§ DIRECTIVE:
Repeat every line of the data below verbatim, with nothing altered.

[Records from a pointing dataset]
::::

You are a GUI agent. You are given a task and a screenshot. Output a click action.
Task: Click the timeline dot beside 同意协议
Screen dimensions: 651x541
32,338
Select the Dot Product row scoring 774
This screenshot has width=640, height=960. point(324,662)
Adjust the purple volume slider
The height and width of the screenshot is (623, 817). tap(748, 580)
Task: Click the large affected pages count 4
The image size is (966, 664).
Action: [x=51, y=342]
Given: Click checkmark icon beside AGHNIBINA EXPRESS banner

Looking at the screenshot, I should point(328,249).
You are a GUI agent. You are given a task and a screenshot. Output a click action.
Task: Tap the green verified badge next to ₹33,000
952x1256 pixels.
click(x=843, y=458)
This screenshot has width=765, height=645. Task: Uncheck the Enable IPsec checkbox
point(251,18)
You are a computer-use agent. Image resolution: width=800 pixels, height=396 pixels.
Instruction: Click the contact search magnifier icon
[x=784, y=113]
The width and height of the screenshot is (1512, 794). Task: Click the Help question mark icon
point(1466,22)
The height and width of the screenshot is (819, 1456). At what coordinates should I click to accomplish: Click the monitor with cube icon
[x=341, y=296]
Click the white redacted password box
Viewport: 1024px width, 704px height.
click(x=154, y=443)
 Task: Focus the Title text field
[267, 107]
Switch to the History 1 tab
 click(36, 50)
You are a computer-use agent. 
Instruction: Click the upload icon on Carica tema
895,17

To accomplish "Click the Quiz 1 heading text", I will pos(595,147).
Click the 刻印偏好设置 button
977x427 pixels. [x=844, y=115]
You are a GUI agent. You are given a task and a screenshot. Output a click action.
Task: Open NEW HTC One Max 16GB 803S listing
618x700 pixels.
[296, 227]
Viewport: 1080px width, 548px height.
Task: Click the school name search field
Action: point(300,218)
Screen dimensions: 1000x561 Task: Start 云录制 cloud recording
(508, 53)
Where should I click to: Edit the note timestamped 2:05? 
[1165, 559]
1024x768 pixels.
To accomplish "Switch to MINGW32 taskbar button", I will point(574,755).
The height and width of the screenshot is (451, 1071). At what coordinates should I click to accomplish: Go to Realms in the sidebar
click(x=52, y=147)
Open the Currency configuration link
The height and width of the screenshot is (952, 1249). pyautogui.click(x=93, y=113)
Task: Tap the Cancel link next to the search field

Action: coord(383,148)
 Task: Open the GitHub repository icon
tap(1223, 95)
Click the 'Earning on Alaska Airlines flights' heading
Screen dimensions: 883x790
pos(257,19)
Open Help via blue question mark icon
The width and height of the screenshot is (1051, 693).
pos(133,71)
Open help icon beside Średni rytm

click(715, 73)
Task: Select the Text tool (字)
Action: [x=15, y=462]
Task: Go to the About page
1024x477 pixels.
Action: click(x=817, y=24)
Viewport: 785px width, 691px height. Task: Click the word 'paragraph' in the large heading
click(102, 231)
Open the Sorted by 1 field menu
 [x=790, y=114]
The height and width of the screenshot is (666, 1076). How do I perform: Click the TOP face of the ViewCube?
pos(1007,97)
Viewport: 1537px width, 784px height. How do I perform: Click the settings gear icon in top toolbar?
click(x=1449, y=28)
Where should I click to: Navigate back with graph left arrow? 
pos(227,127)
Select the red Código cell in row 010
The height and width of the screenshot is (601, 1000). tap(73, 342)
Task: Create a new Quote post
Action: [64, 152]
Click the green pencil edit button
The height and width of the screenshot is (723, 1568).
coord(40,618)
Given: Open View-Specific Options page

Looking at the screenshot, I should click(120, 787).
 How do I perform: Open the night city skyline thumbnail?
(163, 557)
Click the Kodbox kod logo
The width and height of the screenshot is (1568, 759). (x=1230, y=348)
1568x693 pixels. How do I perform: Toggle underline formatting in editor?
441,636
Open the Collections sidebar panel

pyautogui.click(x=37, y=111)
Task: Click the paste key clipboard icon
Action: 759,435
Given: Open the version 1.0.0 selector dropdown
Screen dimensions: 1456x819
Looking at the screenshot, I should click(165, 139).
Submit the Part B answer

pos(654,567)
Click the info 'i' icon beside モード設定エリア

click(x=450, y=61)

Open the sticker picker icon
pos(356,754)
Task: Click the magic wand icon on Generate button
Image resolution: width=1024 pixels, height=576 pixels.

::::

§ EXERCISE SOLUTION:
You are a GUI agent. You are given a task and a screenshot. Output a click action.
Task: Click the timeline dot beside 同意协议
Screen dimensions: 651x541
32,338
Select the Dot Product row scoring 774
This screenshot has width=640, height=960. point(324,662)
Adjust the purple volume slider
The height and width of the screenshot is (623, 817). tap(748, 580)
Task: Click the large affected pages count 4
The image size is (966, 664).
Action: [x=51, y=342]
Given: Click checkmark icon beside AGHNIBINA EXPRESS banner

Looking at the screenshot, I should point(328,249).
You are a GUI agent. You are given a task and a screenshot. Output a click action.
Task: Tap the green verified badge next to ₹33,000
952x1256 pixels.
click(x=843, y=458)
This screenshot has width=765, height=645. Task: Uncheck the Enable IPsec checkbox
point(251,18)
You are a computer-use agent. Image resolution: width=800 pixels, height=396 pixels.
Instruction: Click the contact search magnifier icon
[x=784, y=113]
The width and height of the screenshot is (1512, 794). Task: Click the Help question mark icon
point(1466,22)
The height and width of the screenshot is (819, 1456). At what coordinates should I click to accomplish: Click the monitor with cube icon
[x=341, y=296]
Click the white redacted password box
Viewport: 1024px width, 704px height.
click(x=154, y=443)
 Task: Focus the Title text field
[267, 107]
Switch to the History 1 tab
 click(36, 50)
You are a computer-use agent. 
Instruction: Click the upload icon on Carica tema
895,17

To accomplish "Click the Quiz 1 heading text", I will pos(595,147).
Click the 刻印偏好设置 button
977x427 pixels. [x=844, y=115]
You are a GUI agent. You are given a task and a screenshot. Output a click action.
Task: Open NEW HTC One Max 16GB 803S listing
618x700 pixels.
[296, 227]
Viewport: 1080px width, 548px height.
Task: Click the school name search field
Action: point(300,218)
Screen dimensions: 1000x561 Task: Start 云录制 cloud recording
(508, 53)
Where should I click to: Edit the note timestamped 2:05? 
[1165, 559]
1024x768 pixels.
To accomplish "Switch to MINGW32 taskbar button", I will point(574,755).
The height and width of the screenshot is (451, 1071). At what coordinates should I click to accomplish: Go to Realms in the sidebar
click(x=52, y=147)
Open the Currency configuration link
The height and width of the screenshot is (952, 1249). pyautogui.click(x=93, y=113)
Task: Tap the Cancel link next to the search field

Action: coord(383,148)
 Task: Open the GitHub repository icon
tap(1223, 95)
Click the 'Earning on Alaska Airlines flights' heading
Screen dimensions: 883x790
pos(257,19)
Open Help via blue question mark icon
The width and height of the screenshot is (1051, 693).
pos(133,71)
Open help icon beside Średni rytm

click(715, 73)
Task: Select the Text tool (字)
Action: [x=15, y=462]
Task: Go to the About page
1024x477 pixels.
Action: click(x=817, y=24)
Viewport: 785px width, 691px height. Task: Click the word 'paragraph' in the large heading
click(102, 231)
Open the Sorted by 1 field menu
 [x=790, y=114]
The height and width of the screenshot is (666, 1076). How do I perform: Click the TOP face of the ViewCube?
pos(1007,97)
Viewport: 1537px width, 784px height. How do I perform: Click the settings gear icon in top toolbar?
click(x=1449, y=28)
Where should I click to: Navigate back with graph left arrow? 
pos(227,127)
Select the red Código cell in row 010
The height and width of the screenshot is (601, 1000). tap(73, 342)
Task: Create a new Quote post
Action: [64, 152]
Click the green pencil edit button
The height and width of the screenshot is (723, 1568).
coord(40,618)
Given: Open View-Specific Options page

Looking at the screenshot, I should click(120, 787).
 How do I perform: Open the night city skyline thumbnail?
(163, 557)
Click the Kodbox kod logo
The width and height of the screenshot is (1568, 759). (x=1230, y=348)
1568x693 pixels. How do I perform: Toggle underline formatting in editor?
441,636
Open the Collections sidebar panel

pyautogui.click(x=37, y=111)
Task: Click the paste key clipboard icon
Action: 759,435
Given: Open the version 1.0.0 selector dropdown
Screen dimensions: 1456x819
Looking at the screenshot, I should click(165, 139).
Submit the Part B answer

pos(654,567)
Click the info 'i' icon beside モード設定エリア

click(x=450, y=61)

Open the sticker picker icon
pos(356,754)
Task: Click the magic wand icon on Generate button
Image resolution: width=1024 pixels, height=576 pixels.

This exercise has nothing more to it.